Request >> Repeat word for word the lines of the records from the line with "You are a computer-use" through the end of the records, and leave the pictures out of your answer.

Input rows >>

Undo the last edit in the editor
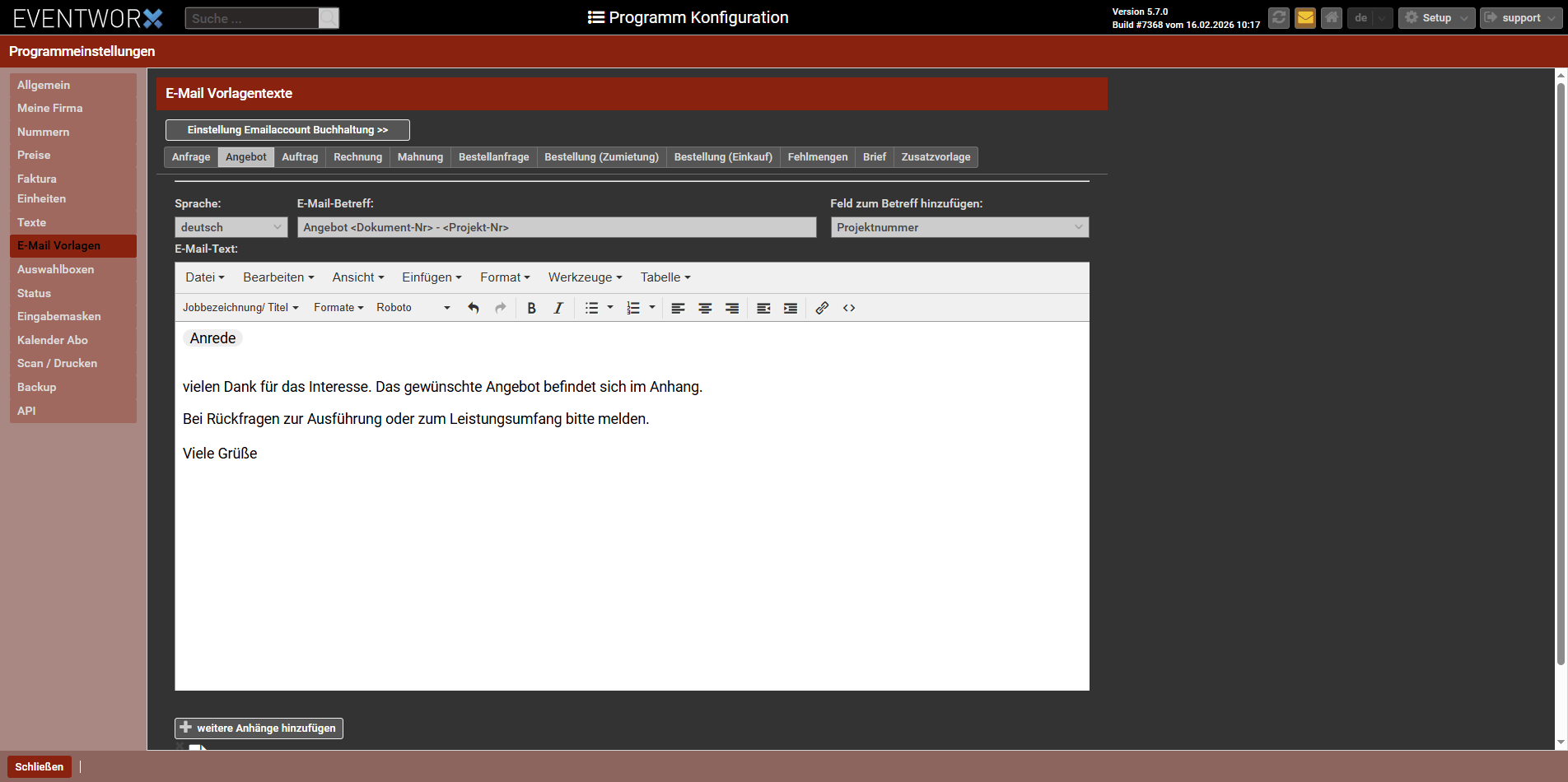The width and height of the screenshot is (1568, 782). tap(474, 308)
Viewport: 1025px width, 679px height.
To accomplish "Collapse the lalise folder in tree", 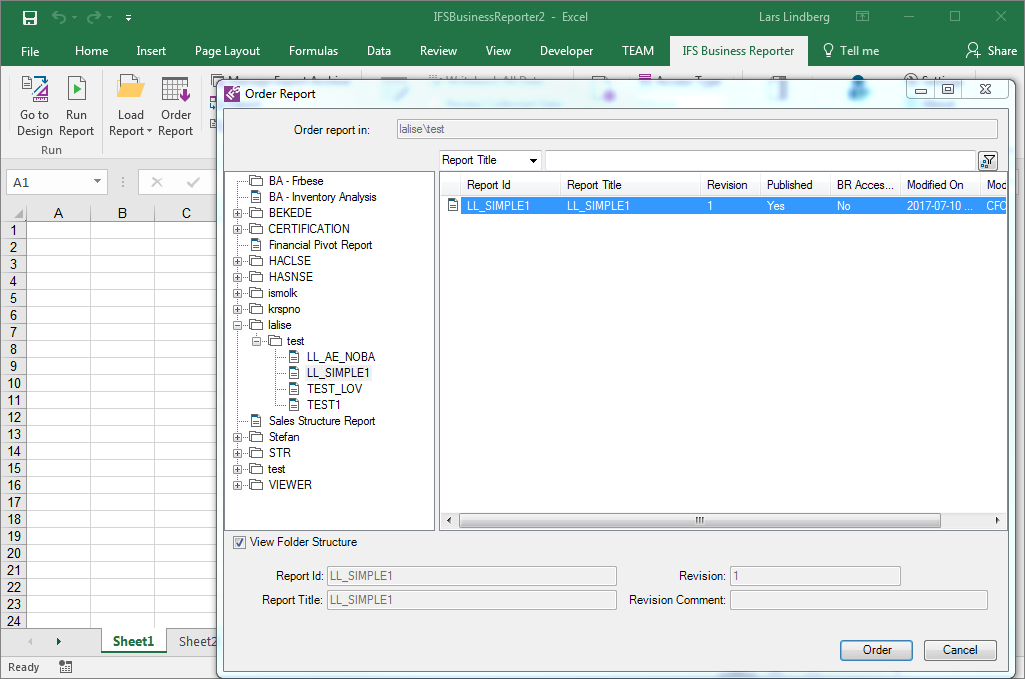I will pyautogui.click(x=238, y=325).
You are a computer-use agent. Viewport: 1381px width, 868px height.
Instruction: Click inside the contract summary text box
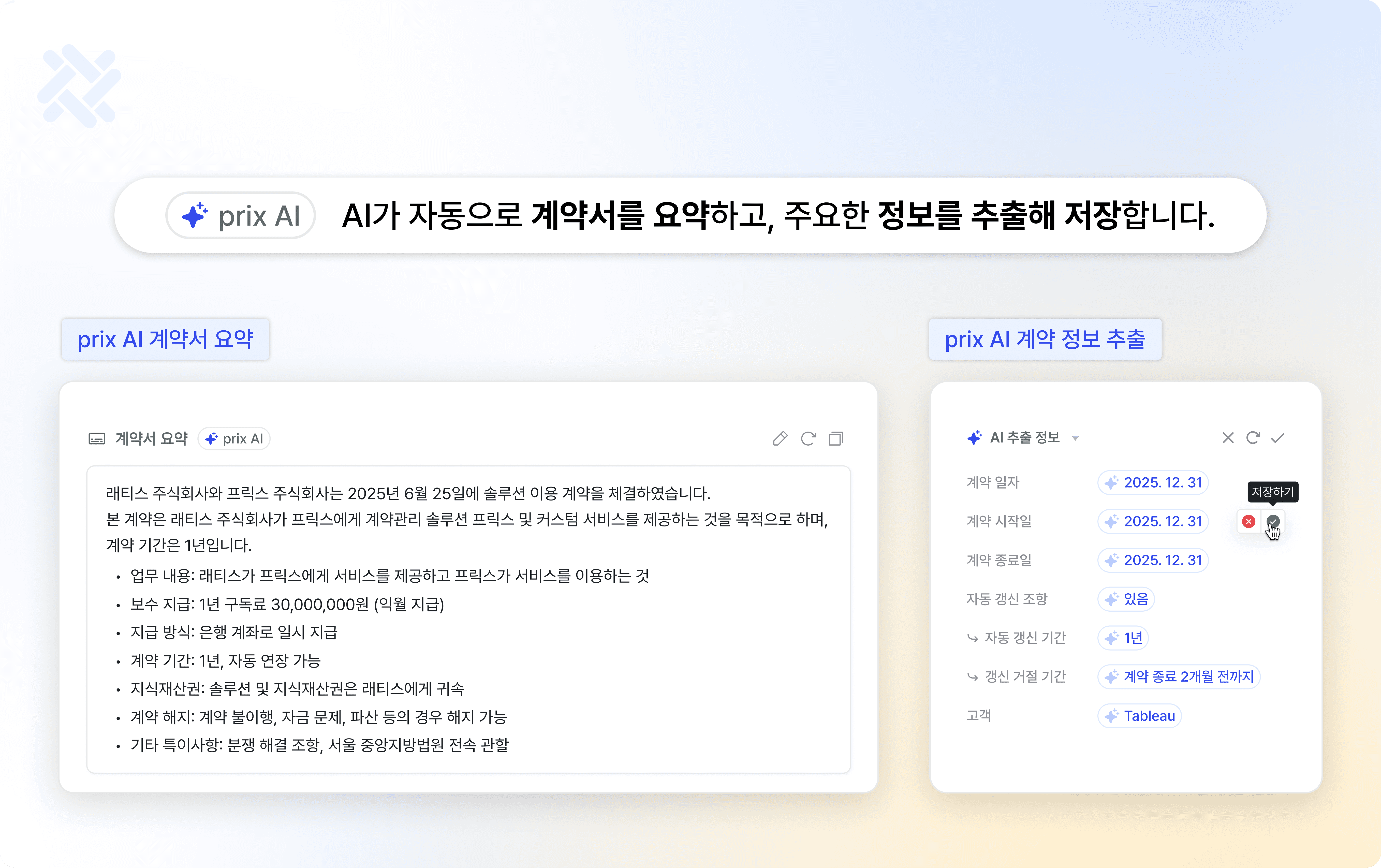point(468,619)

Result >>
You are a computer-use agent. Viewport: 1381px width, 868px height.
Instruction: Click inside the contract summary text box
point(468,619)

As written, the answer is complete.